Uwe Beutnagel-Buchner
Uwe Beutnagel-Buchner
I’m an amateur photographer, living in Stuttgart, Germany. My first experiences with photography are dating back to the early nineteen eighties. After a longer break, I restarted from 2010 on with digital cameras. Since retiring a few years ago, my passion is to photograph nature in general, but especially wild landscapes, coastal sceneries and woodlands, mostly in the northern part of Europe. Since about 2014 I’m travelling every year some weeks to Scotland, where I’m currently working on a project on native woodlands.
These images are part of a running project which objective is to generate attention on preserving, rewilding and expanding native woodlands. It aims to support such activities of private people and organizations by trying to photographically convey the attractiveness, the wealth of species, but also the fragility of native woodlands.
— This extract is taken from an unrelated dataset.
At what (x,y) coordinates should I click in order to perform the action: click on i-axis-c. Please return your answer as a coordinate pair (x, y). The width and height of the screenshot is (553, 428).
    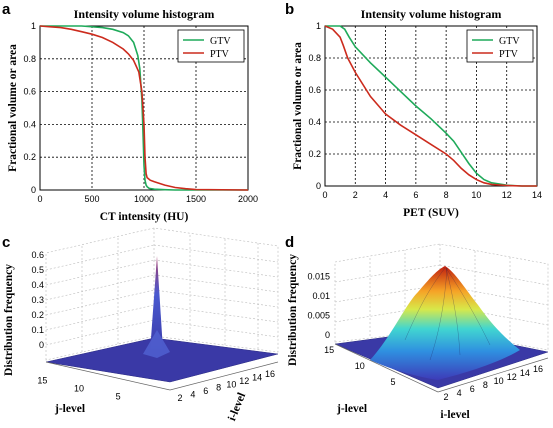
    Looking at the image, I should click on (224, 376).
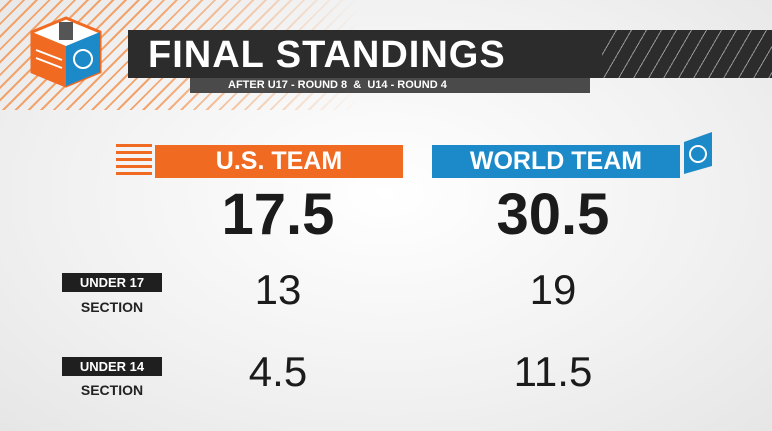 Image resolution: width=772 pixels, height=431 pixels. I want to click on bar-lines, so click(687, 54).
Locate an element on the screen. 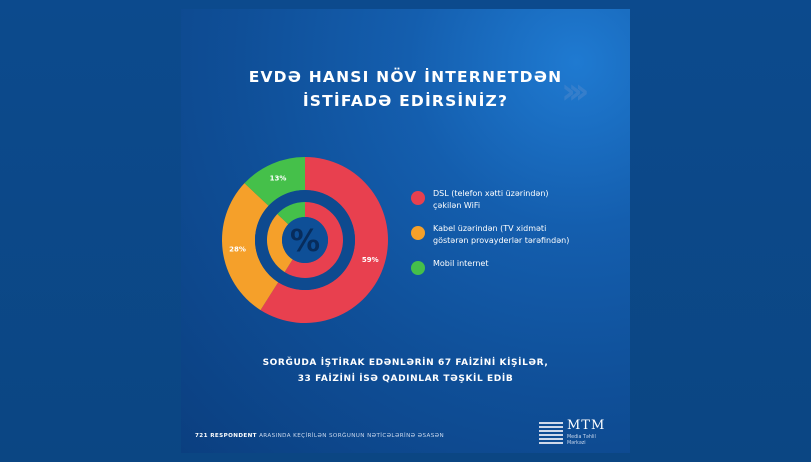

The hope is that the images will raise awareness and trigger a reflection in the viewer about what is possible, even in their own region. Scotland's Native Woodlands can serve as a good example here.
The photographs show glimpses of various native woodlands. They are intimate treescapes that show deeper impressions and details of the individual habitats rather than their embedding in the surrounding landscape. The aim is to draw the viewer into them and make him feel part of them.
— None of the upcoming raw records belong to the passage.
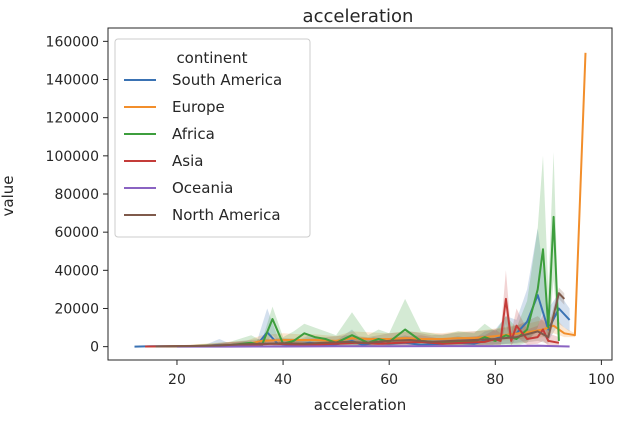 This screenshot has width=644, height=428. Describe the element at coordinates (212, 58) in the screenshot. I see `legend-title: continent` at that location.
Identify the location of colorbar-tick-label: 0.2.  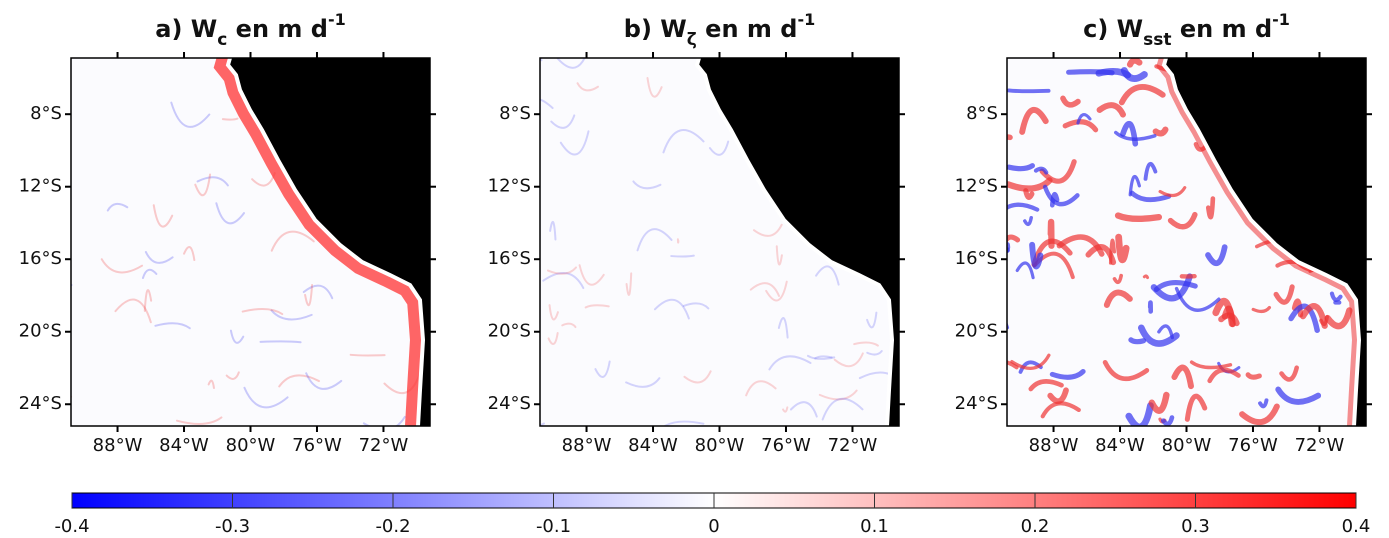
(1036, 526).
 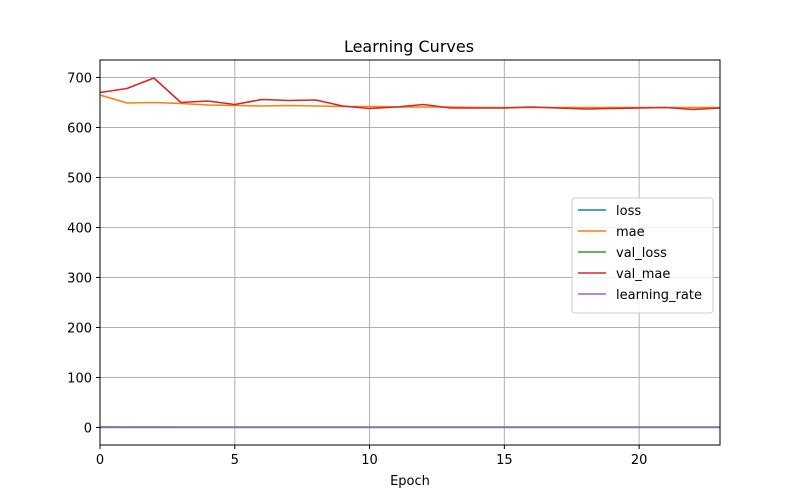 What do you see at coordinates (504, 460) in the screenshot?
I see `x-tick-label: 15` at bounding box center [504, 460].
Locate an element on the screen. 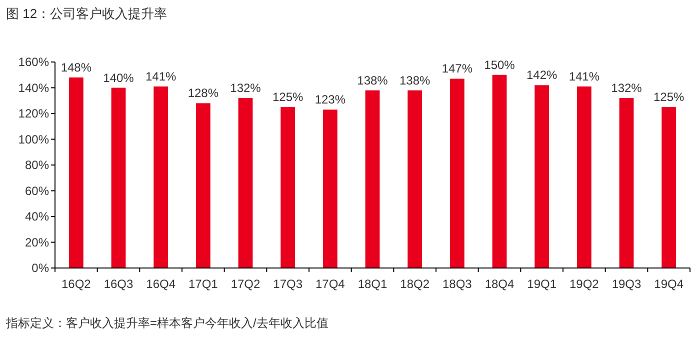 The image size is (699, 339). x-tick-label: 18Q4 is located at coordinates (499, 284).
The overall collection of photographs was taken over some years in several nature reserves, which has been identified by Scottish Forestry, a Scottish Government agency, based on the “Native Woodland Survey of Scotland”. The nature reserves are located
- in the Highlands of Perthshire,
- in the coastal areas of Argyllshire,
- in the Beinn Eighe and Loch Maree Islands National Nature Reserve,
- in the Affric Highlands, and
- in the Cairngorms National Park, Strathspey and Deeside.
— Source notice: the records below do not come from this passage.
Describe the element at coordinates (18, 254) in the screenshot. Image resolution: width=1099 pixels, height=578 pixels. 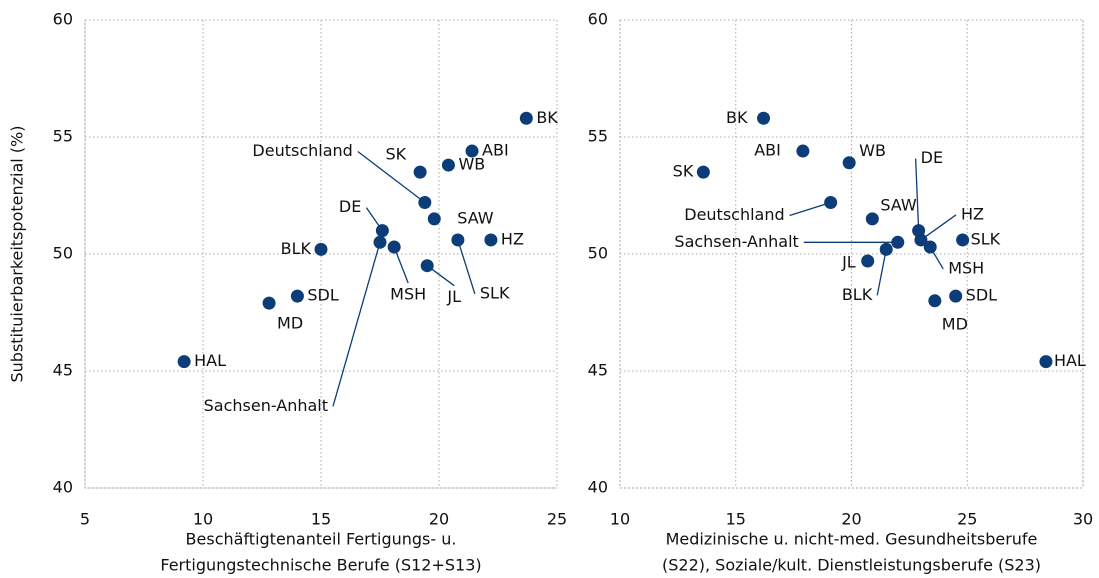
I see `y-axis-title: Substituierbarkeitspotenzial (%)` at that location.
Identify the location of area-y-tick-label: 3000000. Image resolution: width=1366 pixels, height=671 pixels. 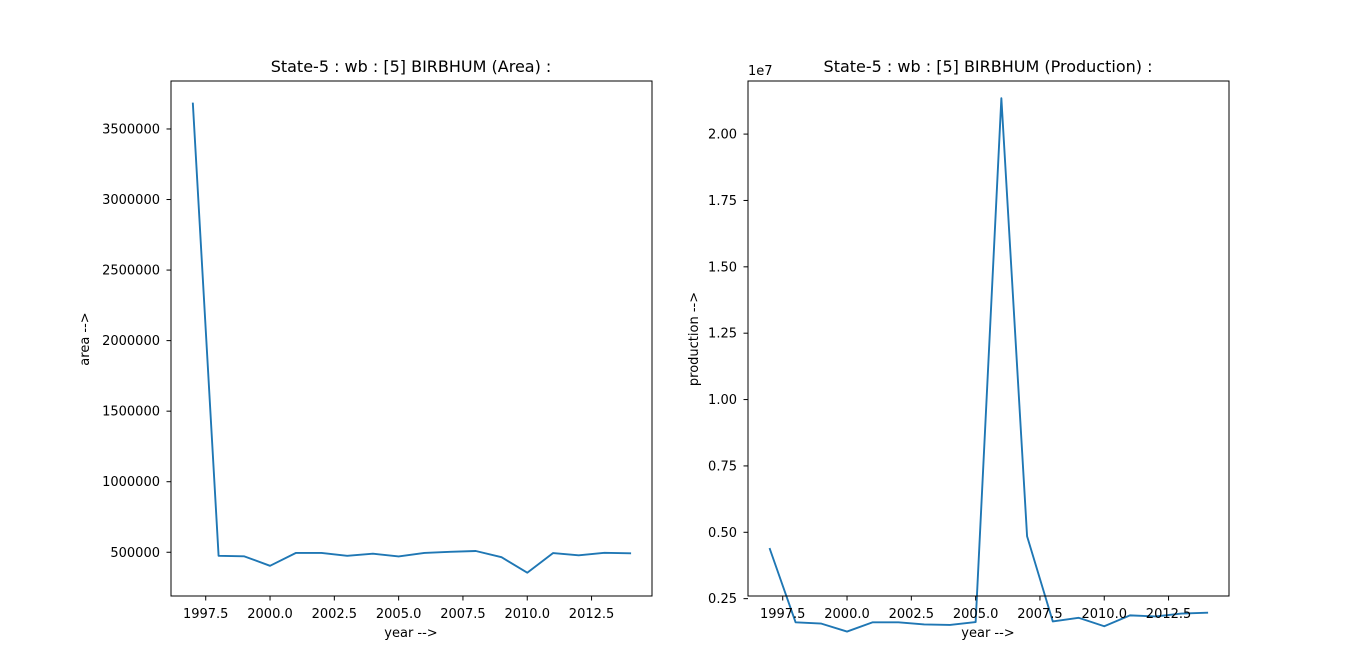
(131, 200).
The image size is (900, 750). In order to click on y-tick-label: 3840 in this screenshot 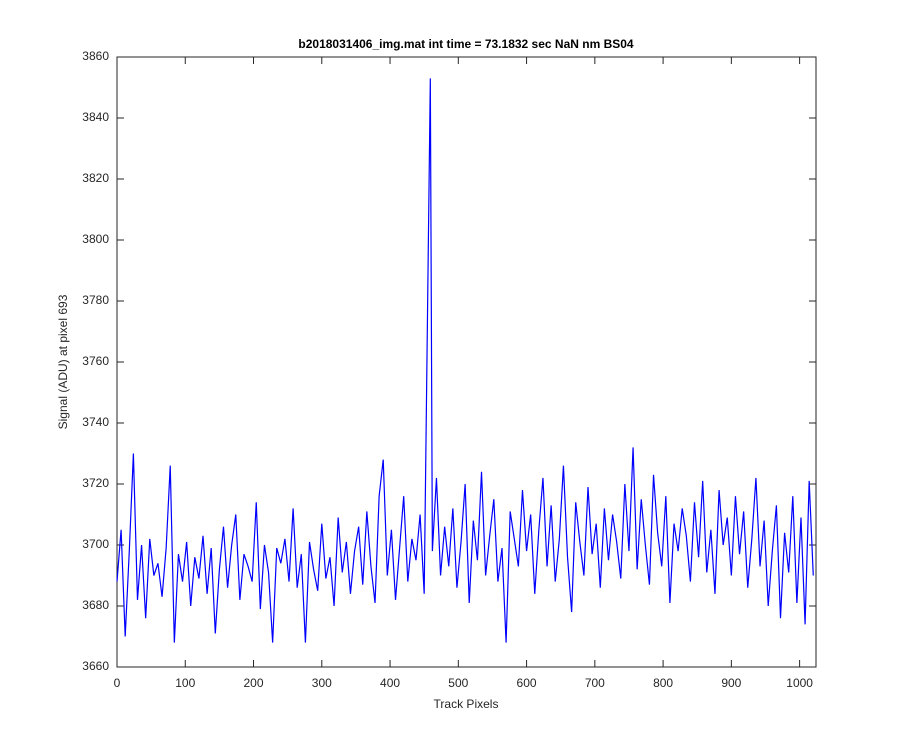, I will do `click(96, 117)`.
The term “native woodlands” generally refers to woodlands with trees and shrub species that have settled naturally, without human intervention. In Scotland, this happened after the last ice age around 9,000 years ago, when the seeds of these native trees were dispersed by wind, water and animals. As a result, extensive forests of oak, pine, birch, alder, ash, hazel, willow and other trees and shrubs formed. Depending on the topographical location and climatic conditions, different types of forest developed, including temperate rainforests in the warmer and wetter west of Scotland, Caledonian pinewoods in the Highlands and in the east of Scotland and birchwoods at cooler, higher altitudes and at wetter, lower altitudes.